[Exercise]: Your response must be made up of each line in the data below that contains the string "computer".

[Exercise inputs]:

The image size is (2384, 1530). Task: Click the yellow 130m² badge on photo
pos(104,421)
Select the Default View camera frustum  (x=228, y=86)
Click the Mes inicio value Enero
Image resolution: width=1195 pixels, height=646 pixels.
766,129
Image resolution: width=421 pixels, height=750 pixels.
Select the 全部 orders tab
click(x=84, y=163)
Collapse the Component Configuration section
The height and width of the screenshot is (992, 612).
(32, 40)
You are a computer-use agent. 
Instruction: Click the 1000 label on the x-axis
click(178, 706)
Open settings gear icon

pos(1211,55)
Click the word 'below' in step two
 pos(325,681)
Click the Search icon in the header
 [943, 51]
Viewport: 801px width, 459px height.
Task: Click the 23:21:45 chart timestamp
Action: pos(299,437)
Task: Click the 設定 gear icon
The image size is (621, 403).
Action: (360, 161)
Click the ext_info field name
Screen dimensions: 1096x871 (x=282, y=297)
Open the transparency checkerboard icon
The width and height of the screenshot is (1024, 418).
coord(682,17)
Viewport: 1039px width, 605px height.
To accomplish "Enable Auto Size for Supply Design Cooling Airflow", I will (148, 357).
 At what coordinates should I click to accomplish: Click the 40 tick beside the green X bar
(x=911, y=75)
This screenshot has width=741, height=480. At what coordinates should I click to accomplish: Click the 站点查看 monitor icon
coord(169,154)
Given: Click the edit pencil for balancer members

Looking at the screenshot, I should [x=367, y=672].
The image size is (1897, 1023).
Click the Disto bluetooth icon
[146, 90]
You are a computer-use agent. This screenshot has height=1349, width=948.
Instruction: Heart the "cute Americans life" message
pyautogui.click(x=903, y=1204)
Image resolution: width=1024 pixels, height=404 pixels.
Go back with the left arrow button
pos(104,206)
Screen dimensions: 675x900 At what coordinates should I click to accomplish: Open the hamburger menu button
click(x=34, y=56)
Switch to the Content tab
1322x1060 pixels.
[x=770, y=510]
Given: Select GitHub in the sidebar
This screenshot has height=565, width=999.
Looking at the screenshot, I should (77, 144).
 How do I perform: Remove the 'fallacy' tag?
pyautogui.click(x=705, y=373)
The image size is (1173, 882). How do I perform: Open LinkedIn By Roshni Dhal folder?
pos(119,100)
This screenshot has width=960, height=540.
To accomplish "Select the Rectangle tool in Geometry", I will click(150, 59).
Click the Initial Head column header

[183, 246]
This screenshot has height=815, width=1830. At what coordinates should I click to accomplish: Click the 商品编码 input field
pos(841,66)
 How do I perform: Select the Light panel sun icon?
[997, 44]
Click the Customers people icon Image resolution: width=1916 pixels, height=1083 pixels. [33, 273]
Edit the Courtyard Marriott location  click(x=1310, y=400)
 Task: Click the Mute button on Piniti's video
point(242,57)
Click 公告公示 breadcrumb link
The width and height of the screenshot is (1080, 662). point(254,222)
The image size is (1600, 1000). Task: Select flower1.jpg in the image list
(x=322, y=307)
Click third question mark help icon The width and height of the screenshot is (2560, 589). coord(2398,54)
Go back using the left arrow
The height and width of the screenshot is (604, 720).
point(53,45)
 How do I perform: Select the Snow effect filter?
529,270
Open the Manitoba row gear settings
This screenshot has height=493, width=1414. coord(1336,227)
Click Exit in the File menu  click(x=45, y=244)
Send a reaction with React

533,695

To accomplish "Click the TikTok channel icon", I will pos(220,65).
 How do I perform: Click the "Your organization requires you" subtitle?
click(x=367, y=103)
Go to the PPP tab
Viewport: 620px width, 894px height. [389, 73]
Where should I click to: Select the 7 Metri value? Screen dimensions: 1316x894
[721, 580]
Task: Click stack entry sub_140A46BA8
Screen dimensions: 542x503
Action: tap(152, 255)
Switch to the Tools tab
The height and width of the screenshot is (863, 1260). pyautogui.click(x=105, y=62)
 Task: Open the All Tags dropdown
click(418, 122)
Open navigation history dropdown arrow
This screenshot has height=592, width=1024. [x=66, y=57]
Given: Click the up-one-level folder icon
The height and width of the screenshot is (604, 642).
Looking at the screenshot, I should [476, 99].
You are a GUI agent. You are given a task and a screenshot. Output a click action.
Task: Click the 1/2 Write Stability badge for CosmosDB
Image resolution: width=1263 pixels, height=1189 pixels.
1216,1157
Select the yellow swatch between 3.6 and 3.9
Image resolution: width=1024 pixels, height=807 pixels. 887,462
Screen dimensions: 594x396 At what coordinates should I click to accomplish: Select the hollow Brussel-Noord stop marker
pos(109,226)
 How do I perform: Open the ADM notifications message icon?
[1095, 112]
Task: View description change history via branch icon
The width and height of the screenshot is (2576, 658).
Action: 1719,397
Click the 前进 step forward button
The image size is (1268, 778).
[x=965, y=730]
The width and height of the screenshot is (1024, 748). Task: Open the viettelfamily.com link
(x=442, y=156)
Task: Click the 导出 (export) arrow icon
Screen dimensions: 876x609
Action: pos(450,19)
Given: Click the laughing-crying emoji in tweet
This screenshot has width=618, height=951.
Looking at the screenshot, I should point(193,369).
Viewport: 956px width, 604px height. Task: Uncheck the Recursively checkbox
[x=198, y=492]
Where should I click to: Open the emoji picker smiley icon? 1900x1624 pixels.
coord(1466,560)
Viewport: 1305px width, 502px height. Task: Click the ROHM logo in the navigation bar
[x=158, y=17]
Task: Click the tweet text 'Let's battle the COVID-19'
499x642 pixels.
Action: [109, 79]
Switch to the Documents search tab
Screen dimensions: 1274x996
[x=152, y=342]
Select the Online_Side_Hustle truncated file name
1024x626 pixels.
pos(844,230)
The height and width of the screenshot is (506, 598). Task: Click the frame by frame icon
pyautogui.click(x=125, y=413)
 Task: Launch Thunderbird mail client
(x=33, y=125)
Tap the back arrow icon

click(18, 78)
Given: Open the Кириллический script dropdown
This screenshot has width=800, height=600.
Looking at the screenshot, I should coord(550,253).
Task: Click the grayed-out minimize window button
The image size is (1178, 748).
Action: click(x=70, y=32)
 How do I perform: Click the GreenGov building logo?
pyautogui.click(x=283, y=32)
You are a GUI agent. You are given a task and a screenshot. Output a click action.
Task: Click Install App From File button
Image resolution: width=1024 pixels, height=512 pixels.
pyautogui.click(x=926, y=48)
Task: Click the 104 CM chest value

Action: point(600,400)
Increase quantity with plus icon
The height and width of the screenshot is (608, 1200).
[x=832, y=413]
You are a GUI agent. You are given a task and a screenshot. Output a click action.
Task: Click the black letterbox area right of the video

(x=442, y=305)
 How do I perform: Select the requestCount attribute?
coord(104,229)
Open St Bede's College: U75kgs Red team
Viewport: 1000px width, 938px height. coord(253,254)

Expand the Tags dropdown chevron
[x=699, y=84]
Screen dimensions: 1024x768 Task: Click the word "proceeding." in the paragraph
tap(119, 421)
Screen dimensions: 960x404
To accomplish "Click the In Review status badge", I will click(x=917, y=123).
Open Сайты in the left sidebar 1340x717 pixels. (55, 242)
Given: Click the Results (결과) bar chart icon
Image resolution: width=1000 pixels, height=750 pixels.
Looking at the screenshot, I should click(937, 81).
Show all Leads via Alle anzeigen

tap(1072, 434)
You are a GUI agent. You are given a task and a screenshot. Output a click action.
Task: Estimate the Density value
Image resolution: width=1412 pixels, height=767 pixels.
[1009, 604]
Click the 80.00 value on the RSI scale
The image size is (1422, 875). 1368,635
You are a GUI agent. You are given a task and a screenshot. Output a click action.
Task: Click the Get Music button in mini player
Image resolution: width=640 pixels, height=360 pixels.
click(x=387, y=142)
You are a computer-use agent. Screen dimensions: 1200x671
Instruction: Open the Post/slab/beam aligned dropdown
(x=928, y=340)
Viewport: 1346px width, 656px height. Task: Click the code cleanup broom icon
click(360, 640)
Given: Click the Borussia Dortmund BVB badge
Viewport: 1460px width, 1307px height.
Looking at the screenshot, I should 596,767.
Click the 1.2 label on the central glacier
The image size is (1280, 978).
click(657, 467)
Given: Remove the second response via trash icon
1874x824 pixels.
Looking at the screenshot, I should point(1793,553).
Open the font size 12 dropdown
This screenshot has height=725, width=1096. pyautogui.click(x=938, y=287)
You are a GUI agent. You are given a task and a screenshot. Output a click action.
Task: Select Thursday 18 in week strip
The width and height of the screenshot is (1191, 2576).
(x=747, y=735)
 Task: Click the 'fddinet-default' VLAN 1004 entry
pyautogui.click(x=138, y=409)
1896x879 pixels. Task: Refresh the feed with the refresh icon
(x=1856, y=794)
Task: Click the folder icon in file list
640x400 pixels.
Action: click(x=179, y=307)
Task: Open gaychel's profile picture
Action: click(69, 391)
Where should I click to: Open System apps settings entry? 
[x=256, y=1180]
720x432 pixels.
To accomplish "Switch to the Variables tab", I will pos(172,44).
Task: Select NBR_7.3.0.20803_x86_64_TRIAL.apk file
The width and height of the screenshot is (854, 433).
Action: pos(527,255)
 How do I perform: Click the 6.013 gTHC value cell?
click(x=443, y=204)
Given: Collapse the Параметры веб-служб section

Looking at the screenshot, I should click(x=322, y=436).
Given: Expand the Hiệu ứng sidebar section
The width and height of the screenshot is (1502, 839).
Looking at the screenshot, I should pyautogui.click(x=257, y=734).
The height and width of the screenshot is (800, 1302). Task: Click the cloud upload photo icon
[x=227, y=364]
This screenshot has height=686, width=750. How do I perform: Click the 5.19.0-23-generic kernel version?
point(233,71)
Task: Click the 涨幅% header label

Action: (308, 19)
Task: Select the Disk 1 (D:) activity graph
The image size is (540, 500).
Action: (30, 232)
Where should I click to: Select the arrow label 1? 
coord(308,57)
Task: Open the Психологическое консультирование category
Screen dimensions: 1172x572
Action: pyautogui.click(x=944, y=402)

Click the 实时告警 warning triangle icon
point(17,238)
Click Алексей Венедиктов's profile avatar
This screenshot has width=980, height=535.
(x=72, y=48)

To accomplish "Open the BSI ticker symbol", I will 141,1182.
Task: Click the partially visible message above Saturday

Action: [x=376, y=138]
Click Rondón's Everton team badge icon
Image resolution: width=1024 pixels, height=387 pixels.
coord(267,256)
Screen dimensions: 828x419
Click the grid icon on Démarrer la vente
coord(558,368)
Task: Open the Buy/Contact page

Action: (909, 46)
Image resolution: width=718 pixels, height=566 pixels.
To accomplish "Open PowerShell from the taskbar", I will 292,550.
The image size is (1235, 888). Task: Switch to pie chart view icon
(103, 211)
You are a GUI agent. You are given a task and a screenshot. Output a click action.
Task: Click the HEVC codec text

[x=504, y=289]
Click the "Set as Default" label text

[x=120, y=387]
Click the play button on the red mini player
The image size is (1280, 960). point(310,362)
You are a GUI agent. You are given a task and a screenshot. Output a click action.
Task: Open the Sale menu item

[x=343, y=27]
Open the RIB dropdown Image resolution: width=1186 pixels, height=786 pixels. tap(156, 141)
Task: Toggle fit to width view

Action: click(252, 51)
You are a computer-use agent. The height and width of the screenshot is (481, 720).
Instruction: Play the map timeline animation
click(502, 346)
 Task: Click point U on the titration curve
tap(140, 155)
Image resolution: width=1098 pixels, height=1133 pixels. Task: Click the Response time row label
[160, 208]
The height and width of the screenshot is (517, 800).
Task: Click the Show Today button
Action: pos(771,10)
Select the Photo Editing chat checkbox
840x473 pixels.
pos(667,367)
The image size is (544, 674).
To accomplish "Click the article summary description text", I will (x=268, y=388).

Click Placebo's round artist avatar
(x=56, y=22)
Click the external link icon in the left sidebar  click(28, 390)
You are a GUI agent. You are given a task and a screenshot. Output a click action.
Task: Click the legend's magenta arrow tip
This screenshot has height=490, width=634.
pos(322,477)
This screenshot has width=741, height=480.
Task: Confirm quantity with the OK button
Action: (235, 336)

[Exercise response]:
You are a computer-use agent. 
You are a computer-use agent. This screenshot has height=1349, width=948.
You are a computer-use agent. Screen dimensions: 1200x671
You are a computer-use agent. The height and width of the screenshot is (481, 720).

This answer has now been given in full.